(Beginning of Data excerpts)
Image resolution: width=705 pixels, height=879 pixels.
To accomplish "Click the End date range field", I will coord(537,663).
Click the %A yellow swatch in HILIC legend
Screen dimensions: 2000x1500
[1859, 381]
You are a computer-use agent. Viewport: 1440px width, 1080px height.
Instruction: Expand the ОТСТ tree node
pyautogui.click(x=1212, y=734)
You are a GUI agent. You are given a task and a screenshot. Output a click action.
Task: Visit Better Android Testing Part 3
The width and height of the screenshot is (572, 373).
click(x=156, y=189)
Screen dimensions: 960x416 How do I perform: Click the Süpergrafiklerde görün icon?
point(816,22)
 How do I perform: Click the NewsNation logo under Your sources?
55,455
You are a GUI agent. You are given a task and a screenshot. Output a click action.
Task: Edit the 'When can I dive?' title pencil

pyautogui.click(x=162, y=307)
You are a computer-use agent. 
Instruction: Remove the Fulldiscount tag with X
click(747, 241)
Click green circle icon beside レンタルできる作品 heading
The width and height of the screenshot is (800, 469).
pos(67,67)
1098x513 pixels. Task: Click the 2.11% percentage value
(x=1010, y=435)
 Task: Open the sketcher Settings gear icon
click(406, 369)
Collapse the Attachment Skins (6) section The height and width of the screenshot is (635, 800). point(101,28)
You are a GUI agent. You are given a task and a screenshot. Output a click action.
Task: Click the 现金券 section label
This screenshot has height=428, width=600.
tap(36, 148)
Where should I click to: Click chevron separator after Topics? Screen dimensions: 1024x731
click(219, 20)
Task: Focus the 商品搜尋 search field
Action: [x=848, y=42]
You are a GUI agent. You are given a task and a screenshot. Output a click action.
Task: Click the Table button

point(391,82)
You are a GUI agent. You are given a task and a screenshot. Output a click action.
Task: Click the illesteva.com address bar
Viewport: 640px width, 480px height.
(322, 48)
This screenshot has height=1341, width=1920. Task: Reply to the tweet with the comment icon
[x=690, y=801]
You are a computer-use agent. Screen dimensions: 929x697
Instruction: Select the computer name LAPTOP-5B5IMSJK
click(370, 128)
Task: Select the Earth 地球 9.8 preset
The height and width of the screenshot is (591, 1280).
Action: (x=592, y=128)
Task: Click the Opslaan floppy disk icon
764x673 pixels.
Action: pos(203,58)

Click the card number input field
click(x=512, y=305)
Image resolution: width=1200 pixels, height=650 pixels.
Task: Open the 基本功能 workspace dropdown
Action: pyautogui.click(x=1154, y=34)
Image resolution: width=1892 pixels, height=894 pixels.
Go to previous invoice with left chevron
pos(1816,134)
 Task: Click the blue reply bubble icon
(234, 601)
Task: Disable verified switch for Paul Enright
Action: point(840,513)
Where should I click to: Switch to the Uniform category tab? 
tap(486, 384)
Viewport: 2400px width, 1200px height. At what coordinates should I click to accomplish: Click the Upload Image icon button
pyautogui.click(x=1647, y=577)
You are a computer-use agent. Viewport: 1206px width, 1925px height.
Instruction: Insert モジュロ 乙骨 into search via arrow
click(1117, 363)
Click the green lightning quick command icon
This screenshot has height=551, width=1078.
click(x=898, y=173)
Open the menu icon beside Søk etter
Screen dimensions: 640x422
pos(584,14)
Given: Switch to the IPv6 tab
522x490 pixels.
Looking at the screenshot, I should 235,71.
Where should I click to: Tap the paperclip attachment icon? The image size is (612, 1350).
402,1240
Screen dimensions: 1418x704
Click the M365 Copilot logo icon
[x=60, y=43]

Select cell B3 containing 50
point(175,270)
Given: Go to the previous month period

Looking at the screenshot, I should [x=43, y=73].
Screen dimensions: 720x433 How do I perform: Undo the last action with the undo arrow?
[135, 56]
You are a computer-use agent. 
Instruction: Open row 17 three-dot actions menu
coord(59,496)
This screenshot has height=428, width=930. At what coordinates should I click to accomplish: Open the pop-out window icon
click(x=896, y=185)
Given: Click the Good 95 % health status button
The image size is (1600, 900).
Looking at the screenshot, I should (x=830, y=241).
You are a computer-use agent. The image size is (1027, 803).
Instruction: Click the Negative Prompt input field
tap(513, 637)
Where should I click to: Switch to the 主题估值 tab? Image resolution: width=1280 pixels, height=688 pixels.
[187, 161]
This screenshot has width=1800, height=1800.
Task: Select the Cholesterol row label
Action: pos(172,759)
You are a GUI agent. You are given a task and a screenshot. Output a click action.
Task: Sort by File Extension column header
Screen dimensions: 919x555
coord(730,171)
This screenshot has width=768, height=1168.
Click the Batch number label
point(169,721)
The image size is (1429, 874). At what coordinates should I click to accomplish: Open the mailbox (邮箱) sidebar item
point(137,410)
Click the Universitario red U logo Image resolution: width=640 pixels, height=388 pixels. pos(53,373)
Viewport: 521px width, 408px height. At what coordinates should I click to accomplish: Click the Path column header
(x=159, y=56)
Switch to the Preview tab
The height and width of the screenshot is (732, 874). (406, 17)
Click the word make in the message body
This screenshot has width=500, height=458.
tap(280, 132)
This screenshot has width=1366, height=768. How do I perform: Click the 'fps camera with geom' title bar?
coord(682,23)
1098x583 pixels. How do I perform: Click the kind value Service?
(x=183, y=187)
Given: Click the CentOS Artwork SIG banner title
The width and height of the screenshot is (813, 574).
(End of Data excerpts)
[Problem]
Copy the whole listing, word for word.

[Result for this task]
Image resolution: width=705 pixels, height=879 pixels.
To accomplish "Click the End date range field", I will coord(537,663).
Click the %A yellow swatch in HILIC legend
Screen dimensions: 2000x1500
[1859, 381]
You are a computer-use agent. Viewport: 1440px width, 1080px height.
Instruction: Expand the ОТСТ tree node
pyautogui.click(x=1212, y=734)
You are a GUI agent. You are given a task and a screenshot. Output a click action.
Task: Visit Better Android Testing Part 3
The width and height of the screenshot is (572, 373).
click(x=156, y=189)
Screen dimensions: 960x416 How do I perform: Click the Süpergrafiklerde görün icon?
point(816,22)
 How do I perform: Click the NewsNation logo under Your sources?
55,455
You are a GUI agent. You are given a task and a screenshot. Output a click action.
Task: Edit the 'When can I dive?' title pencil

pyautogui.click(x=162, y=307)
You are a computer-use agent. 
Instruction: Remove the Fulldiscount tag with X
click(747, 241)
Click green circle icon beside レンタルできる作品 heading
The width and height of the screenshot is (800, 469).
pos(67,67)
1098x513 pixels. Task: Click the 2.11% percentage value
(x=1010, y=435)
 Task: Open the sketcher Settings gear icon
click(406, 369)
Collapse the Attachment Skins (6) section The height and width of the screenshot is (635, 800). point(101,28)
You are a GUI agent. You are given a task and a screenshot. Output a click action.
Task: Click the 现金券 section label
This screenshot has height=428, width=600.
tap(36, 148)
Where should I click to: Click chevron separator after Topics? Screen dimensions: 1024x731
click(219, 20)
Task: Focus the 商品搜尋 search field
Action: [x=848, y=42]
You are a GUI agent. You are given a task and a screenshot. Output a click action.
Task: Click the Table button

point(391,82)
You are a GUI agent. You are given a task and a screenshot. Output a click action.
Task: Click the illesteva.com address bar
Viewport: 640px width, 480px height.
(322, 48)
This screenshot has height=1341, width=1920. Task: Reply to the tweet with the comment icon
[x=690, y=801]
You are a computer-use agent. Screen dimensions: 929x697
Instruction: Select the computer name LAPTOP-5B5IMSJK
click(370, 128)
Task: Select the Earth 地球 9.8 preset
The height and width of the screenshot is (591, 1280).
Action: (x=592, y=128)
Task: Click the Opslaan floppy disk icon
764x673 pixels.
Action: pos(203,58)

Click the card number input field
click(x=512, y=305)
Image resolution: width=1200 pixels, height=650 pixels.
Task: Open the 基本功能 workspace dropdown
Action: pyautogui.click(x=1154, y=34)
Image resolution: width=1892 pixels, height=894 pixels.
Go to previous invoice with left chevron
pos(1816,134)
 Task: Click the blue reply bubble icon
(234, 601)
Task: Disable verified switch for Paul Enright
Action: point(840,513)
Where should I click to: Switch to the Uniform category tab? 
tap(486, 384)
Viewport: 2400px width, 1200px height. At what coordinates should I click to accomplish: Click the Upload Image icon button
pyautogui.click(x=1647, y=577)
You are a computer-use agent. Viewport: 1206px width, 1925px height.
Instruction: Insert モジュロ 乙骨 into search via arrow
click(1117, 363)
Click the green lightning quick command icon
This screenshot has height=551, width=1078.
click(x=898, y=173)
Open the menu icon beside Søk etter
Screen dimensions: 640x422
pos(584,14)
Given: Switch to the IPv6 tab
522x490 pixels.
Looking at the screenshot, I should 235,71.
Where should I click to: Tap the paperclip attachment icon? The image size is (612, 1350).
402,1240
Screen dimensions: 1418x704
Click the M365 Copilot logo icon
[x=60, y=43]

Select cell B3 containing 50
point(175,270)
Given: Go to the previous month period

Looking at the screenshot, I should [x=43, y=73].
Screen dimensions: 720x433 How do I perform: Undo the last action with the undo arrow?
[135, 56]
You are a computer-use agent. 
Instruction: Open row 17 three-dot actions menu
coord(59,496)
This screenshot has height=428, width=930. At what coordinates should I click to accomplish: Open the pop-out window icon
click(x=896, y=185)
Given: Click the Good 95 % health status button
The image size is (1600, 900).
Looking at the screenshot, I should (x=830, y=241).
You are a computer-use agent. The image size is (1027, 803).
Instruction: Click the Negative Prompt input field
tap(513, 637)
Where should I click to: Switch to the 主题估值 tab? Image resolution: width=1280 pixels, height=688 pixels.
[187, 161]
This screenshot has width=1800, height=1800.
Task: Select the Cholesterol row label
Action: pos(172,759)
You are a GUI agent. You are given a task and a screenshot. Output a click action.
Task: Sort by File Extension column header
Screen dimensions: 919x555
coord(730,171)
This screenshot has width=768, height=1168.
Click the Batch number label
point(169,721)
The image size is (1429, 874). At what coordinates should I click to accomplish: Open the mailbox (邮箱) sidebar item
point(137,410)
Click the Universitario red U logo Image resolution: width=640 pixels, height=388 pixels. pos(53,373)
Viewport: 521px width, 408px height. At what coordinates should I click to accomplish: Click the Path column header
(x=159, y=56)
Switch to the Preview tab
The height and width of the screenshot is (732, 874). (406, 17)
Click the word make in the message body
This screenshot has width=500, height=458.
tap(280, 132)
This screenshot has width=1366, height=768. How do I perform: Click the 'fps camera with geom' title bar?
coord(682,23)
1098x583 pixels. How do I perform: Click the kind value Service?
(x=183, y=187)
Given: Click the CentOS Artwork SIG banner title
The width and height of the screenshot is (813, 574).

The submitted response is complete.